On Sunday, as I returned from a late afternoon cycle ride out in northern Enfield and southern Hertfordshire, I noticed the view from The Ridgeway, a road that as it suggests, is quite high up above London. (It’s all relative).

Yes – you can normally look out to the City of London, and then across to Docklands. But it’s normally quite a hazy view. On this beautiful day, with pollution now vastly lower as an unintended consequence of the coronavirus lockdown, London was pin sharp from this distance.

I didn’t have a camera with me to capture it, but returned the next day with a camera an a 200mm telephoto lens (I was out on an exercise walk – no breaking the rules here!). It wasn’t quite as good as the previous day, when the sun had somehow been perfect, but these photos give a good impression.

The picture above shows The Shard, and just to its left, the cluster of skyscrapers mostly within The City of London. To put this in perspective, the tallest building in the City’s cluster is 22 Bishopsgate, which is 10.7m from where I’m standing as the crow flies. To its right is the taller Shard, which is 11.4m distant from me.

Ally Pally and the BT Tower

Slightly closer, and off to the right from my perspective are Alexandra Palace (Ally Pally) and the BT Tower. You can see why Ally Pally was used in the early days of television to broadcast across the capital. As the crow flies, it’s 5.2m away from me. You can also see the vast hall adjacent to the mast.

“Just” beyond is the BT Tower – which in fact is nearly twice as far away at 10.2m.
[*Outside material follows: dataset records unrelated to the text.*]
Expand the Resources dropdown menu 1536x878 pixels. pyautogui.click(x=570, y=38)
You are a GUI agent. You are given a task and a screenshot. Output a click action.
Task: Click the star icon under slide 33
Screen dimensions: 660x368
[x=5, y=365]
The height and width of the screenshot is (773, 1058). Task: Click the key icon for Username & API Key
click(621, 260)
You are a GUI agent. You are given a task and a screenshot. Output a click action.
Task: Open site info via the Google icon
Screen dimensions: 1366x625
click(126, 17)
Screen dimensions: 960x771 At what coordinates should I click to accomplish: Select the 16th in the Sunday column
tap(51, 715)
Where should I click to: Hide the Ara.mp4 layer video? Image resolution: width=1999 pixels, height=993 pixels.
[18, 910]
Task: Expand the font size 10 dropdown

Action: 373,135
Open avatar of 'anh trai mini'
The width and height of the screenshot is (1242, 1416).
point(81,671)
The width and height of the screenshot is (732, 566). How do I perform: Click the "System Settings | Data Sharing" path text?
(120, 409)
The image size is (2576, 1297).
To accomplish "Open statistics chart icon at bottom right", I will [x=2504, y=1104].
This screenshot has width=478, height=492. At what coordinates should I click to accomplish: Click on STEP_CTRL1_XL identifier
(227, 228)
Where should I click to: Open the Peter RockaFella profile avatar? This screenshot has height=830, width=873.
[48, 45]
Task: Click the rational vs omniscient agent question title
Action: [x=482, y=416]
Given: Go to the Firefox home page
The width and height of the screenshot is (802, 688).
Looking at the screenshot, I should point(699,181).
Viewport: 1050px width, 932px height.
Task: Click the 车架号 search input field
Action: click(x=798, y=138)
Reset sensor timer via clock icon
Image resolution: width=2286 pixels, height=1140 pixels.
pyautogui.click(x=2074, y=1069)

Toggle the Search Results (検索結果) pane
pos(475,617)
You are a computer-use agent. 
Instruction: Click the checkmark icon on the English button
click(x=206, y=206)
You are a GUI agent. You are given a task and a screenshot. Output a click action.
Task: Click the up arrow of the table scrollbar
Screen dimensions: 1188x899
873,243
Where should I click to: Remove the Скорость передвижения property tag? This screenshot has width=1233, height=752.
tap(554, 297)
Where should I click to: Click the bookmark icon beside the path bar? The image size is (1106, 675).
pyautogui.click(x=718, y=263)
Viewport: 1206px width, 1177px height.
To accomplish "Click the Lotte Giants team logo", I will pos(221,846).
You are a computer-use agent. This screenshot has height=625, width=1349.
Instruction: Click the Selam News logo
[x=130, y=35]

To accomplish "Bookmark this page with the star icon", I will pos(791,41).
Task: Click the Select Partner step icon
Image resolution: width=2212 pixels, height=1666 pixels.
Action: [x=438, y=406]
But go back to that first photo again. Just to the left of the cluster of buildings that make up the City, you can also see a distant ridgeline. That is in fact the North Downs, and I can honestly say that I’ve never seen them from my location. These hills are 27m distant as the crow flies from where I am in north London. We are looking towards a section somewhere between Caterham and Shoreham. The mass of London between where I am and them would nearly always mean too much pollution and haze for them to be visible here.

NB. You may need to click through on the pictures to Flickr to really see the detail in these photos.